A Case Study on Emergency Response Planning using SWMM: Evaluating the Transport of Biological Agents under Different Rainfall Scenarios and Urban Surfaces
Citation:
Yuan, L., A. Mikelonis, AND E. Yan. A Case Study on Emergency Response Planning using SWMM: Evaluating the Transport of Biological Agents under Different Rainfall Scenarios and Urban Surfaces. 2023 EPA International Decontamination Research and Development Conference, Charleston, SC, December 05 - 07, 2023.
Impact/Purpose:
This study highlights the workflow of SWMM spore contamination model construction. It demonstrates the potential use of SWMM for emergency planning and remediation by evaluating spores washoff from urban surfaces under different precipitation conditions. The poster will be of interest to emergency responders and stormwater practitioners.
Description:
The U.S. Environmental Protection Agency’s Storm Water Management Model (SWMM) was used to evaluate the potential concentrations and migration pathways of spores spread by urban stormwater following a hypothetical biological agent terrorist attack or accidental pathogen release at the U.S. Coast Guard Base Elizabeth City, North Carolina, using a 6-hour natural rainfall event on Dec. 8, 2021 and two design storms (2-year and 100-year return period events). The SWMM model was built using data from a digital elevation model (DEM), land use and land cover (LULC) map, soil map, urban drainage system engineering files, and a point-scale field study that measured spore concentrations in natural stormwater runoff from different urban surfaces: asphalt, grass, and concrete. The model was calibrated using an exponential washoff function and the observed spore concentrations from the field study. The calibrated model was then used to simulate spore concentrations in runoff under different rainfall scenarios, including a natural rainfall event and two design storms. The results showed that concrete surfaces generated higher average spore concentrations (175%, p < 0.05) than asphalt surfaces, both in the simulated scenario and in the field experiment.
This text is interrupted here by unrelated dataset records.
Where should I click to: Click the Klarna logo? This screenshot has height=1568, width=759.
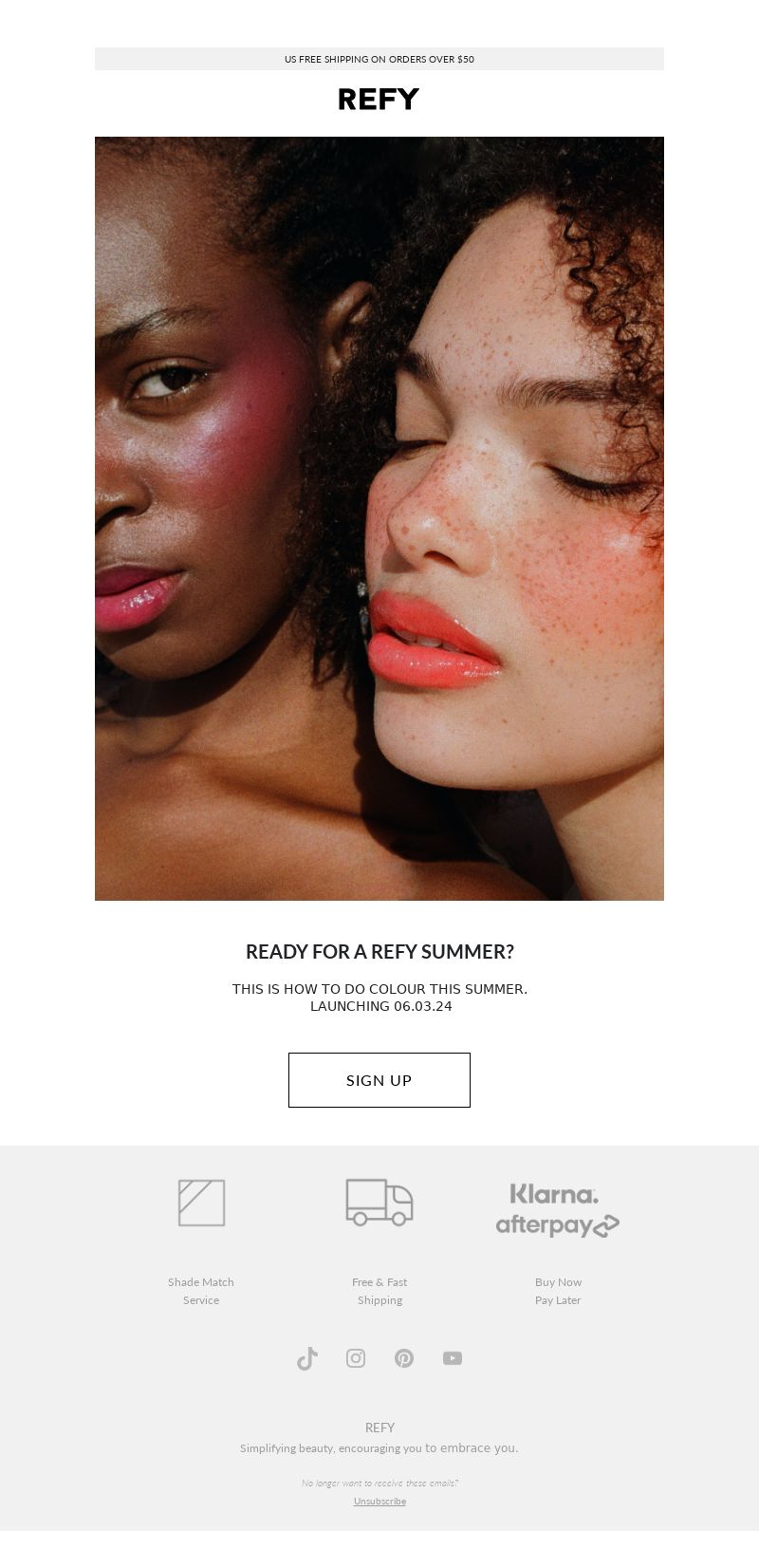click(554, 1194)
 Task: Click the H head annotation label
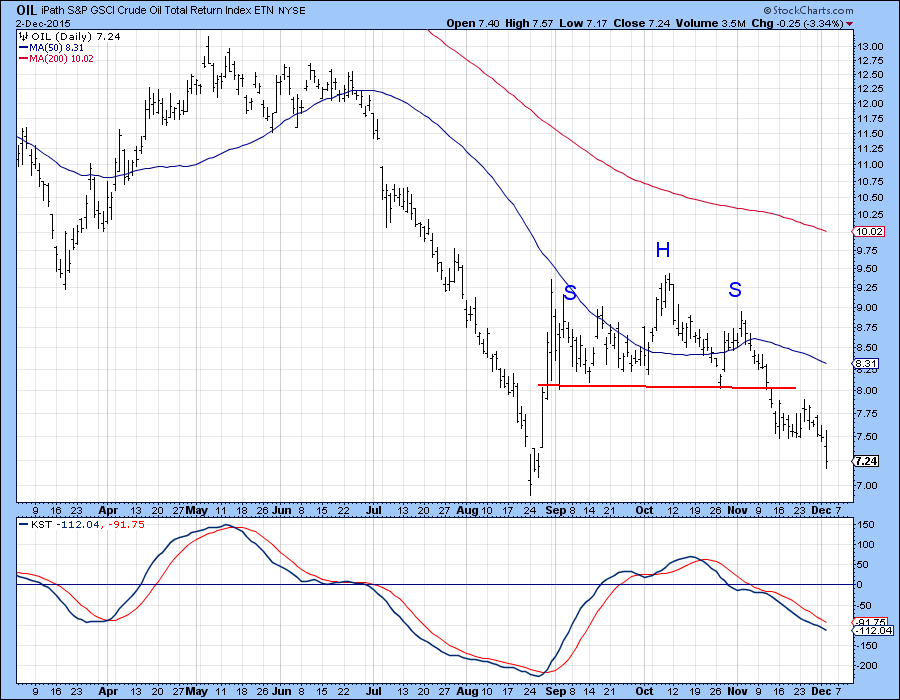(662, 249)
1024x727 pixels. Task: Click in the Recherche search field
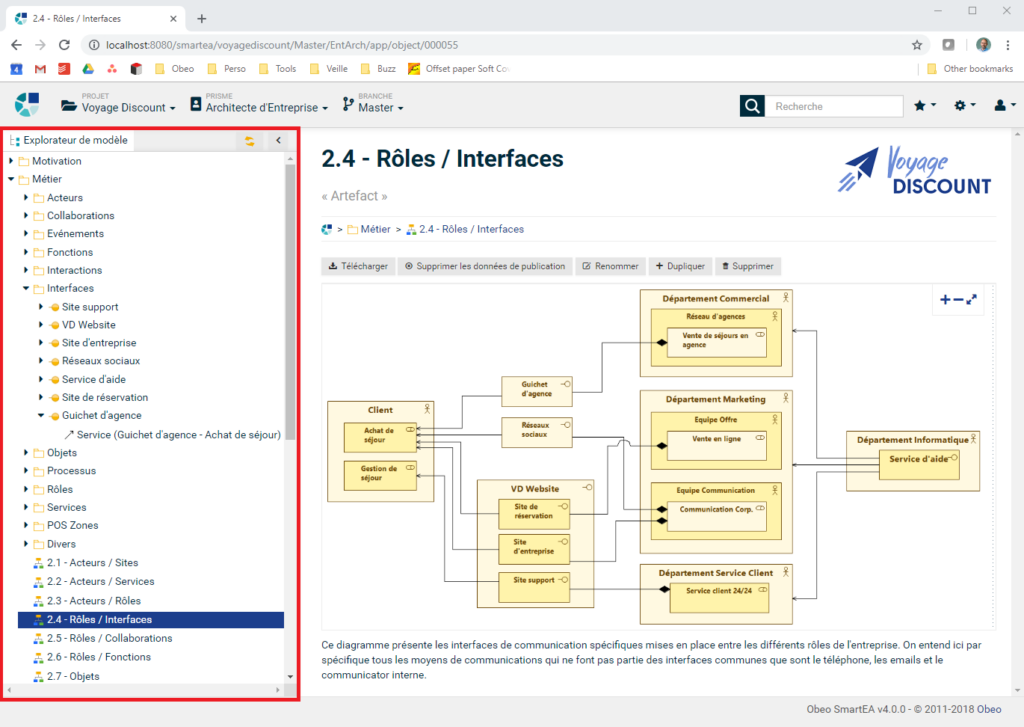pyautogui.click(x=840, y=105)
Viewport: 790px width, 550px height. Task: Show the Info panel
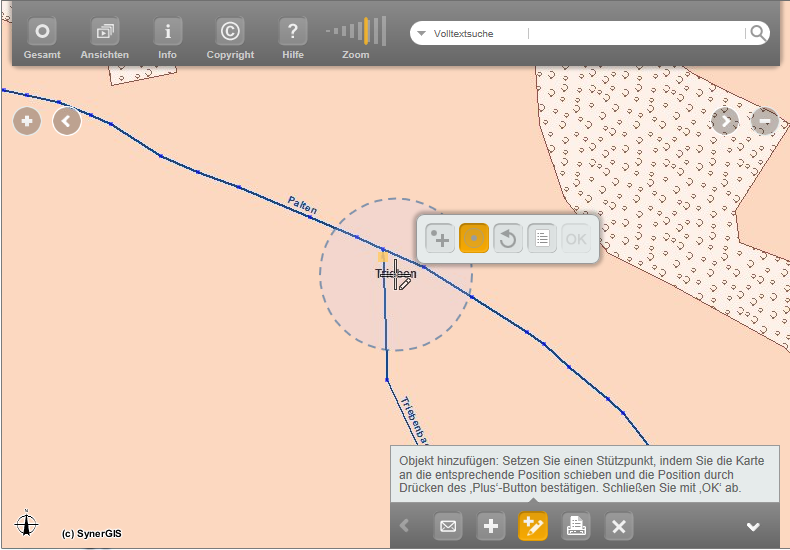pyautogui.click(x=168, y=32)
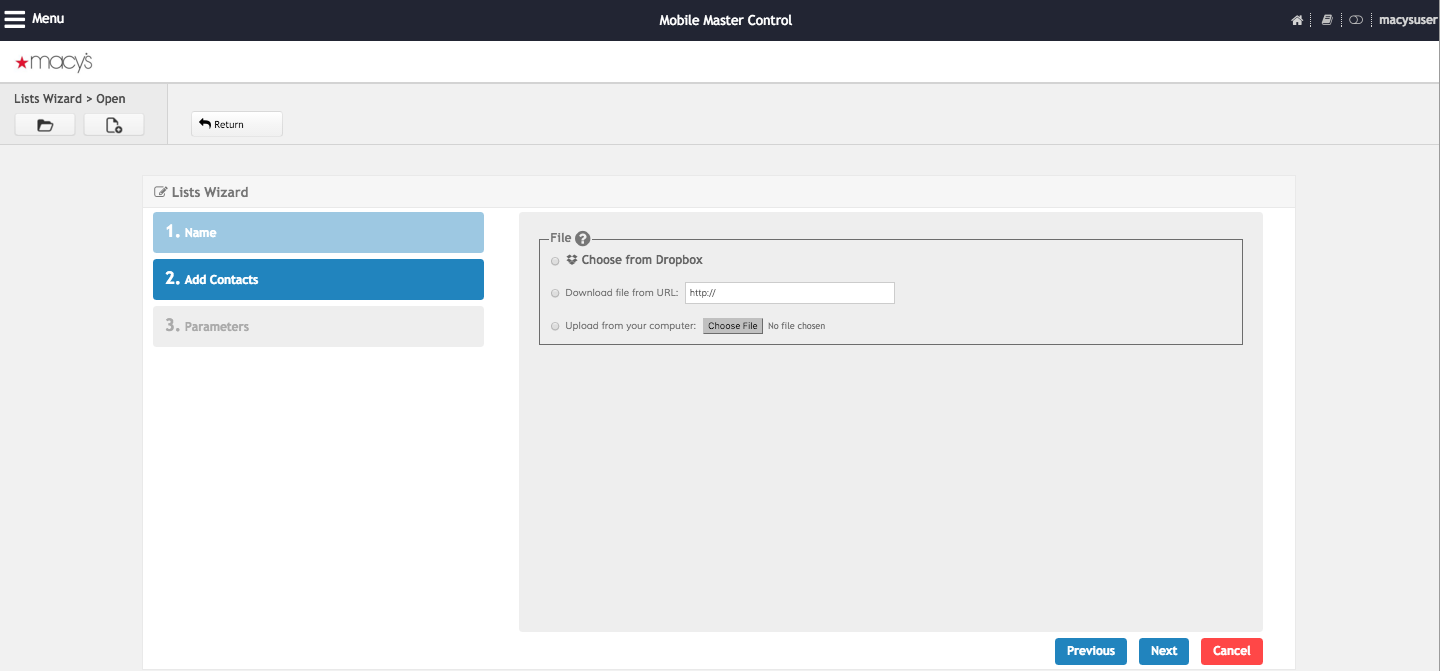Click the overlapping circles icon in header
Image resolution: width=1440 pixels, height=671 pixels.
[x=1356, y=20]
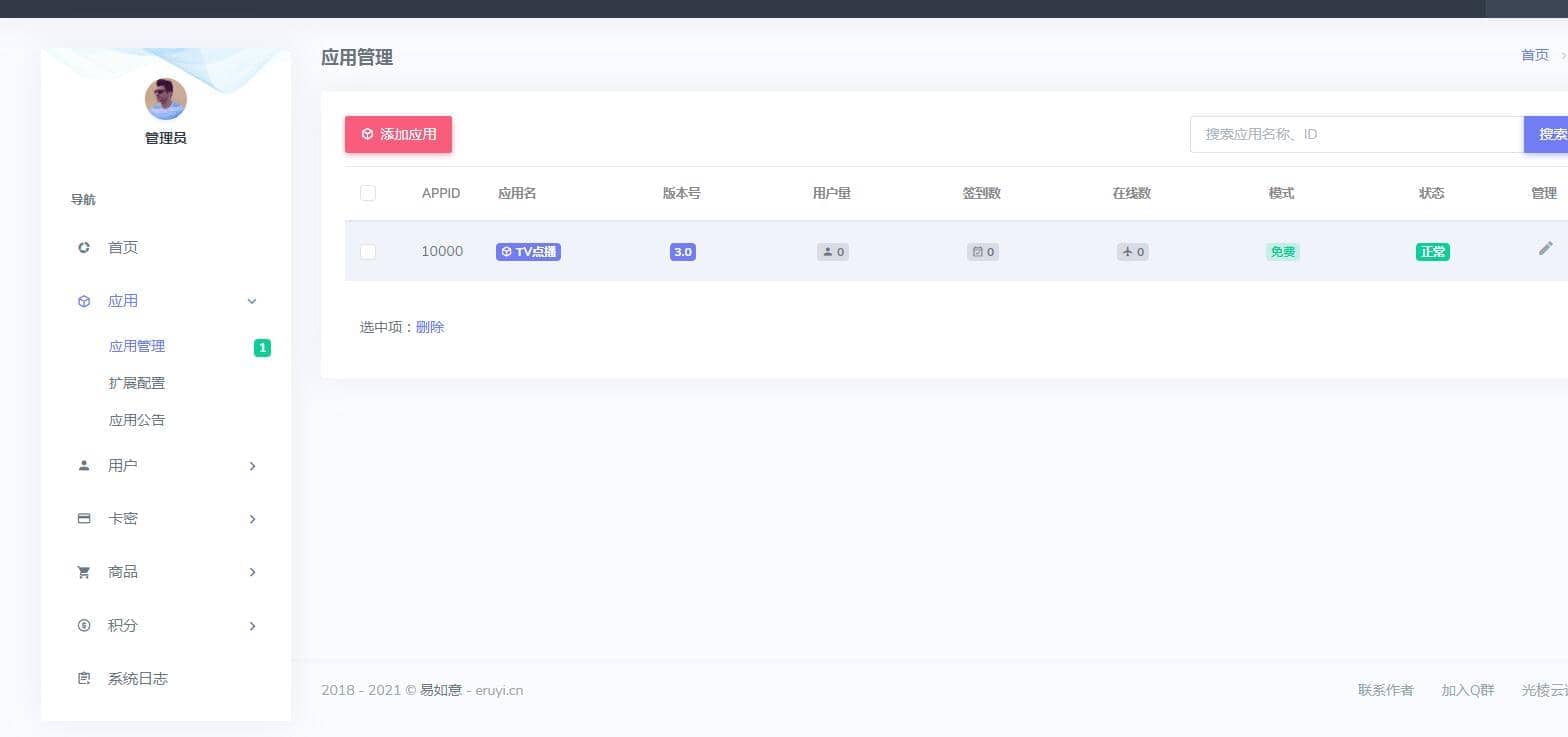Click the home icon beside 首页 in sidebar

84,248
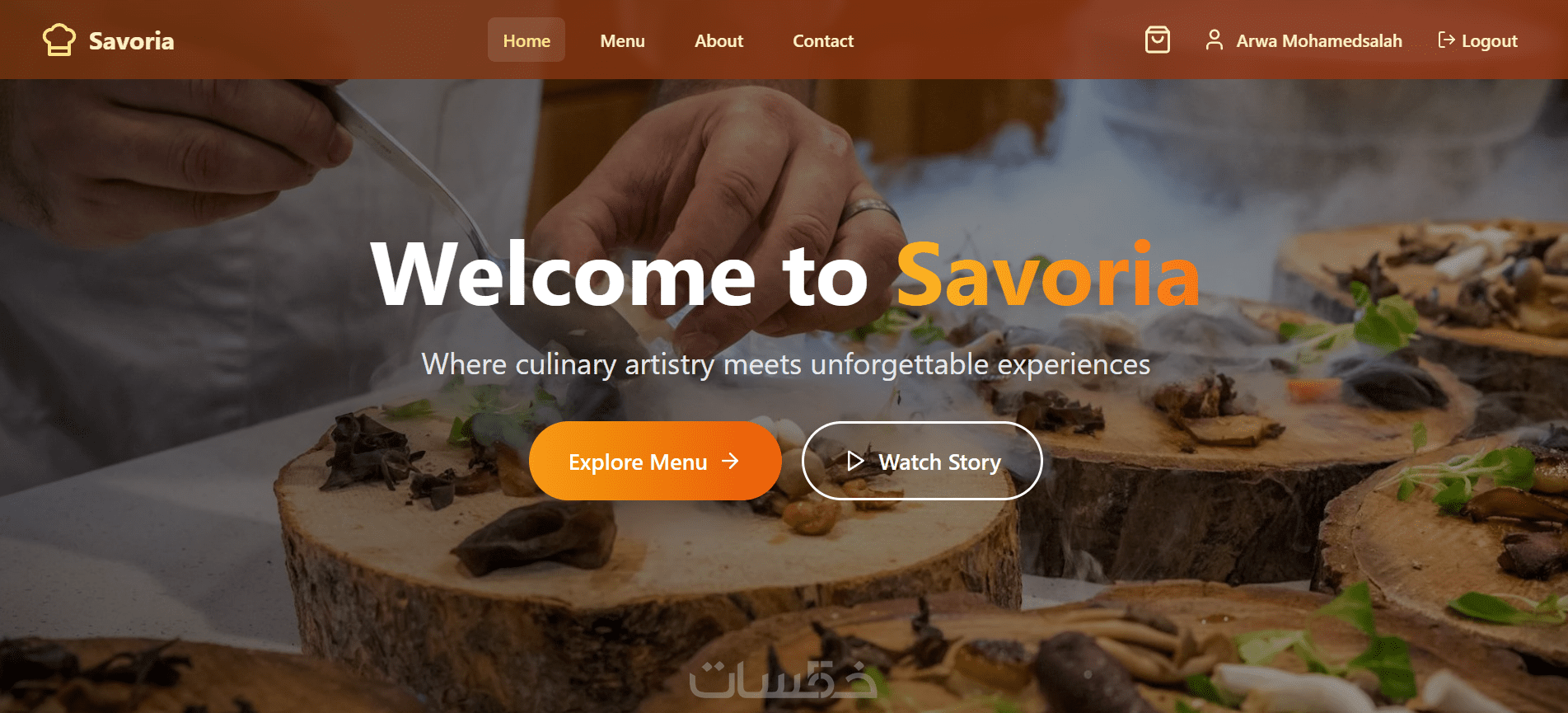Click the white Welcome to heading text
Screen dimensions: 1568x713
pyautogui.click(x=620, y=274)
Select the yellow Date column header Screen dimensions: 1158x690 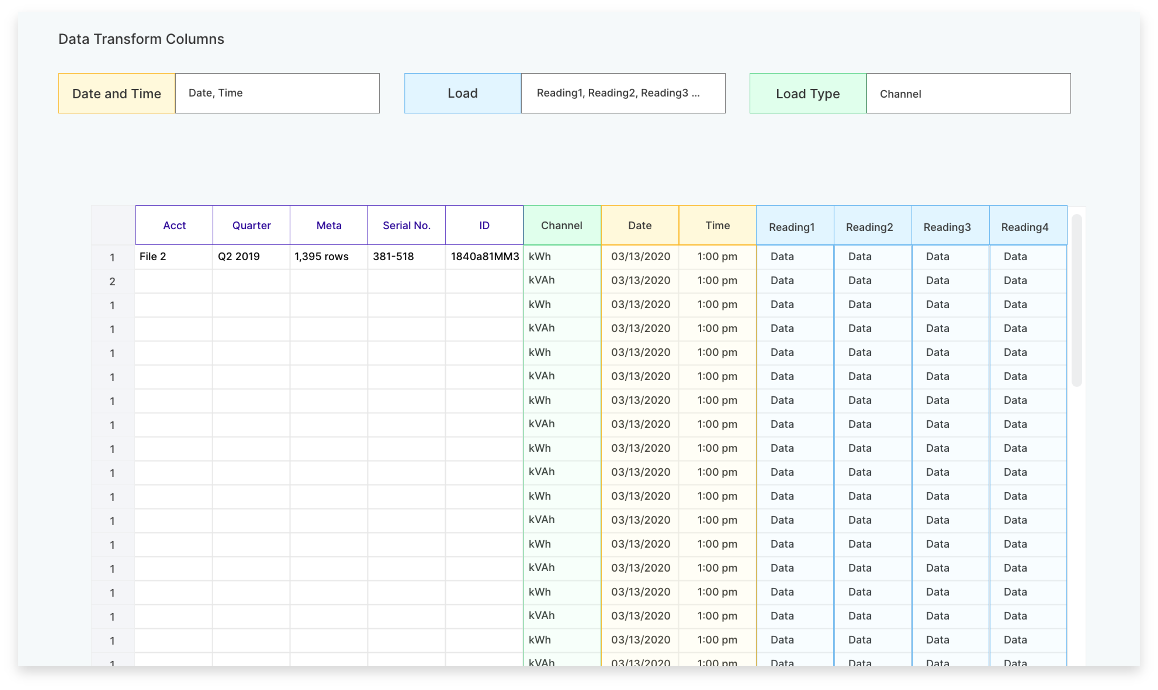(x=640, y=226)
The calibrated washoff coefficient (c1) and exponent (c2) were 0.01 and 1.00 for asphalt, 0.05 and 1.45 for grass, and 2.45 and 1.00 for concrete, respectively. This study highlights the workflow of SWMM spore contamination model construction. It demonstrates the potential use of SWMM for emergency planning and remediation by evaluating spore washoff from urban surfaces under different rainfall conditions.